Quote from: Alexandro on October 21, 2015, 10:01:16 AMI didn't like Lincoln . . . but I was never bothered by that sex scene

Yikes. Some presidents, like one's parents, are best imagined to be chaste.

wilder

Quote from: Alexandro on October 21, 2015, 10:01:16 AM
Munich you should go back to because it's actually stronger on subsequent viewings.

Definitely will do.

One more trailer, the best of the bunch:



samsong

this isn't the first time spielberg's evoked saul bass as an indication of what's in store, and i don't think it's incidental that the poster very specifically apes two saul bass posters for movies starring jimmy stewart (vertigo and anatomy of a murder).  this could have very well been titled Mr Smith... er, Donovan Goes to Berlin. 

this felt like spielberg's The Departed, which is to say it's watching a master doing riffs on the kind of stuff they loved watching as a kid.  in scorsese's case it's an unrelenting homage to gangster/crime movies of old, rendered with a modern aesthetic but filled with anachronistic genre tropes and references to films of that era (most notably the mini-recreation of the ending of the third man, for no real reason other than to do it because he wanted to).  it plays like a cinematic mix tape.  bridge of spies operates on the same level, at least for me, and i kind of loved every minute of it.  everything from the coens immaculate ear for hollywood golden age dialogue, to the wholesome morality and optimism at the expense of "realism" or complexity, to an overall charm that oozes a love of that era of hollwood filmmaking that, as a fan of those kinds of movies, i couldn't help but be betwitched by.  i especially loved that it achieved this sense of classic hollwood film while still flaunting a modern technical prowess and sensibility. 

the lens i viewed the film through is probably a bit of a stretch but it made for a very sating moviegoing experience. 

modage

Just wanted to point out that the poster at the top is definitely fan-made but one of the official posters does nod to Bass so your point still stands.

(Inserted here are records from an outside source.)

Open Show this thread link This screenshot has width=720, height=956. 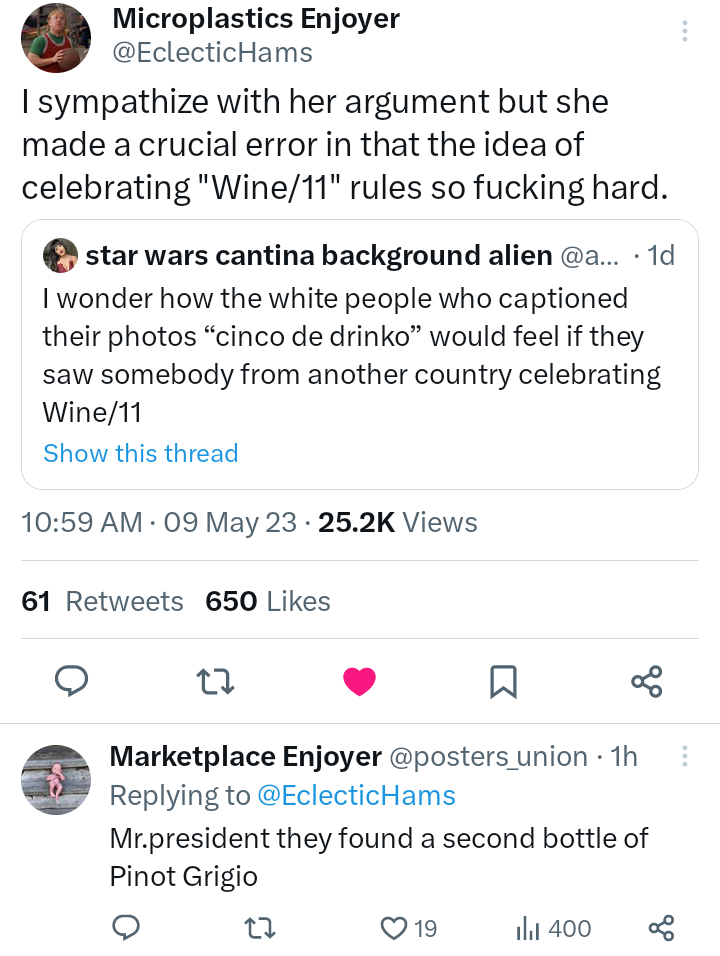click(141, 453)
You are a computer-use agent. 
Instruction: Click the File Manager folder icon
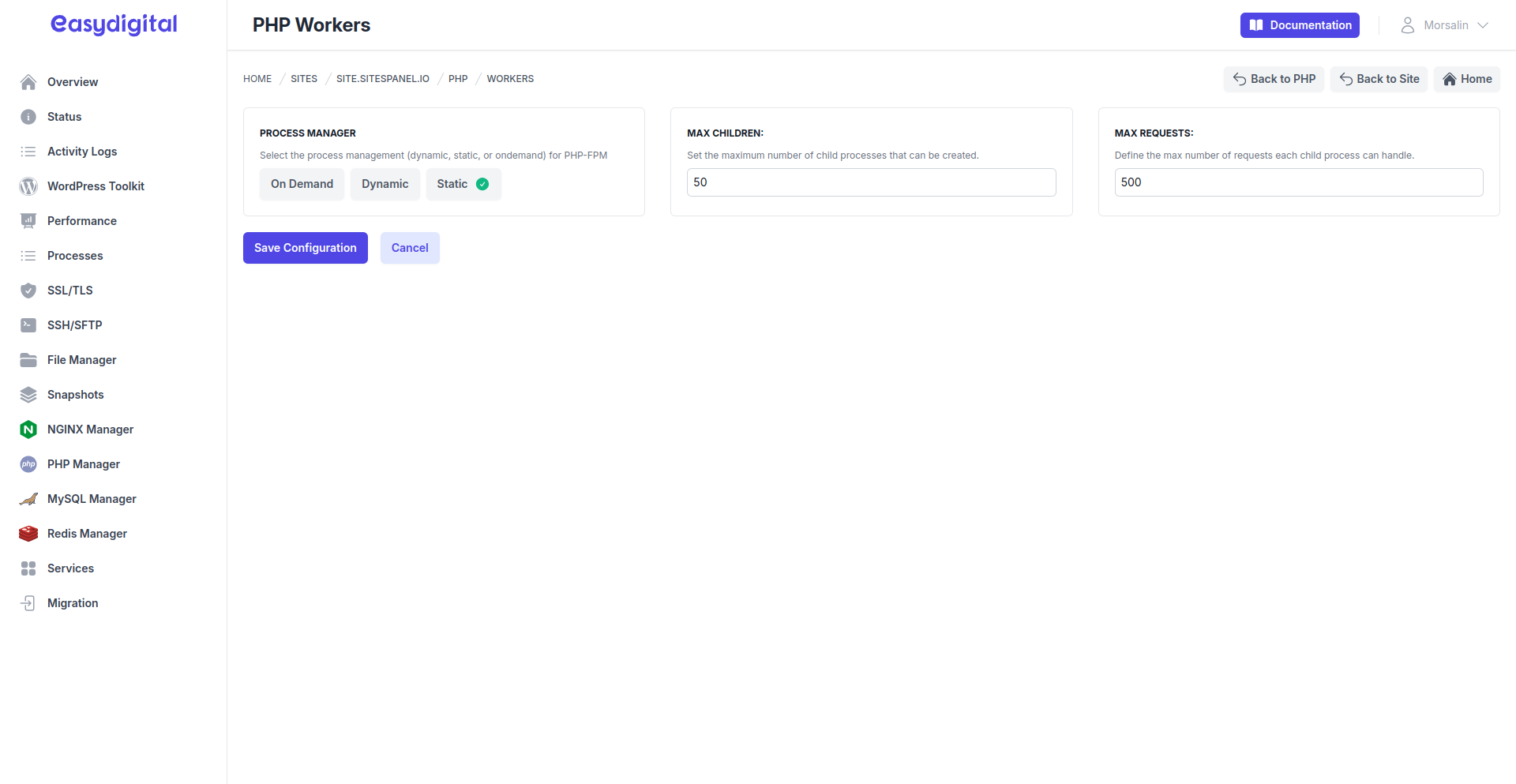tap(28, 360)
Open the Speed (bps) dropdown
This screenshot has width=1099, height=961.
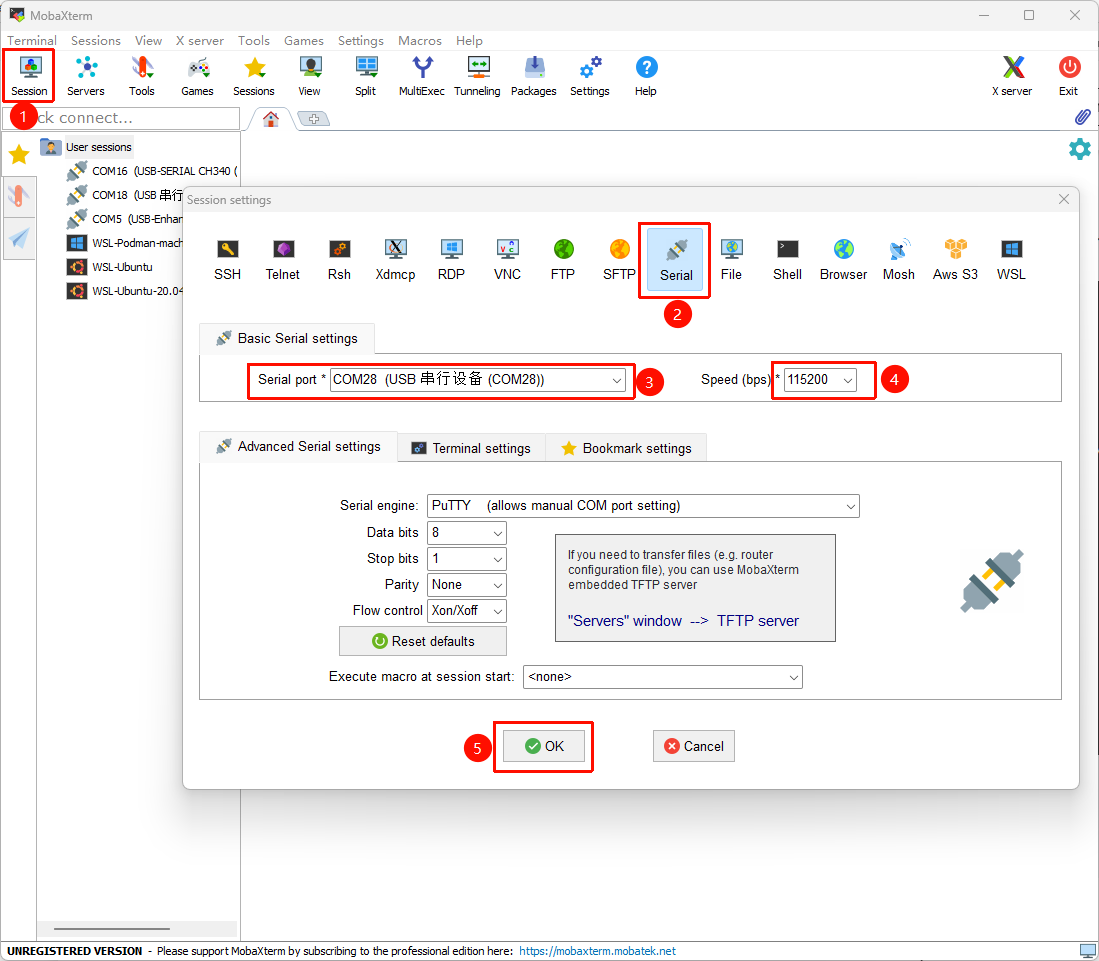click(x=848, y=380)
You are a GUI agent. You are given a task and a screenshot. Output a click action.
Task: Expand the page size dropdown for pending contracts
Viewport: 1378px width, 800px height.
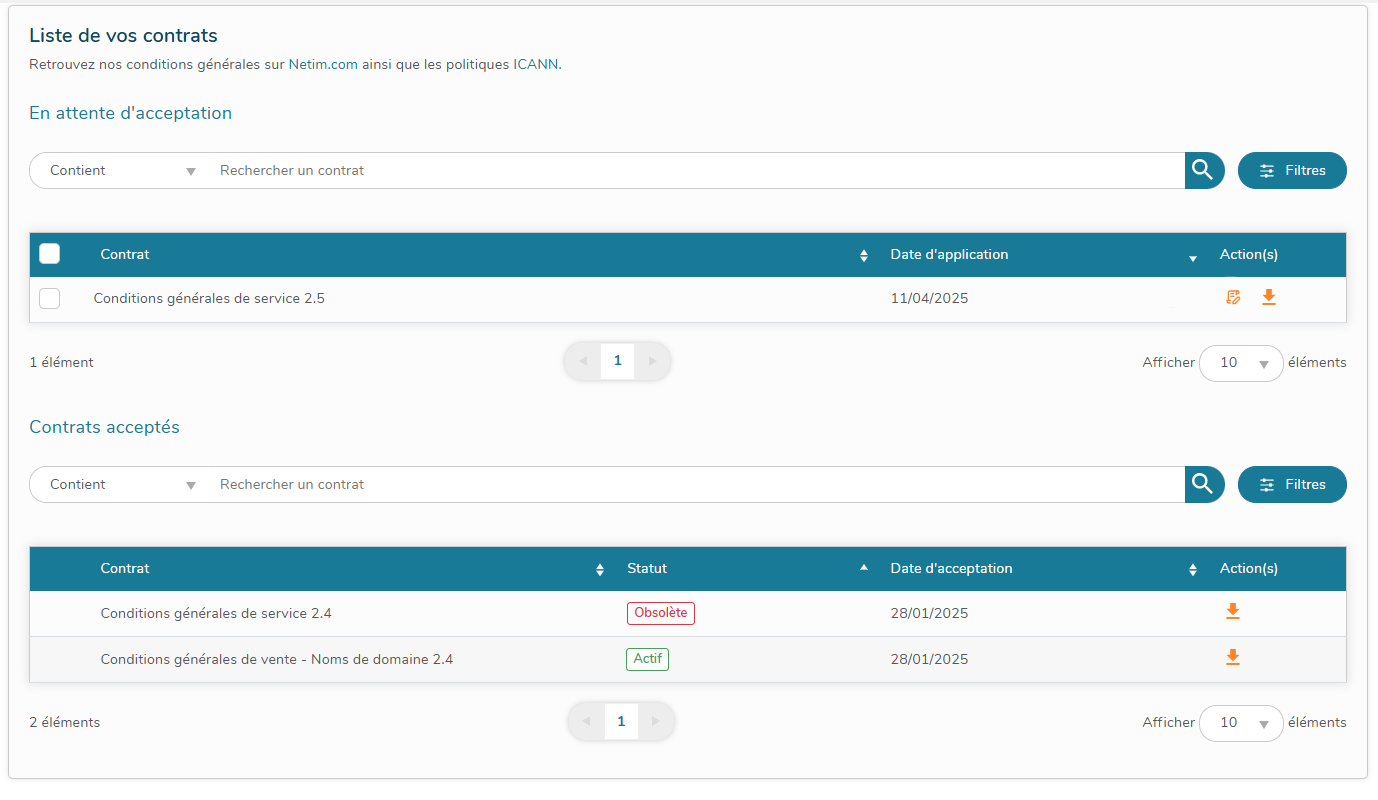pyautogui.click(x=1240, y=363)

http://www.impawards.com/2015/bridge_of_spies_ver3.html
Christopher Nolan's directive was clear to everyone in the cast and crew: Use CGI only as a last resort.

Jeremy Blackman

Tom Hank's pores look like the dashboard of a luxury car.

jenkins

it's tricky for me because Saul Bass has literally nothing to do with Mr. Smith Goes To Washington, which is by far my least favorite Frank Capra movie (by far), and what i do when i'm in the mood for old Hollywood is i watch an old Hollywood movie.

thought i'd maybe see this but now i don't know. should i have seen The Departed in theaters? i did, and who cares. i don't. i saw Hugo 3D twice and ftw.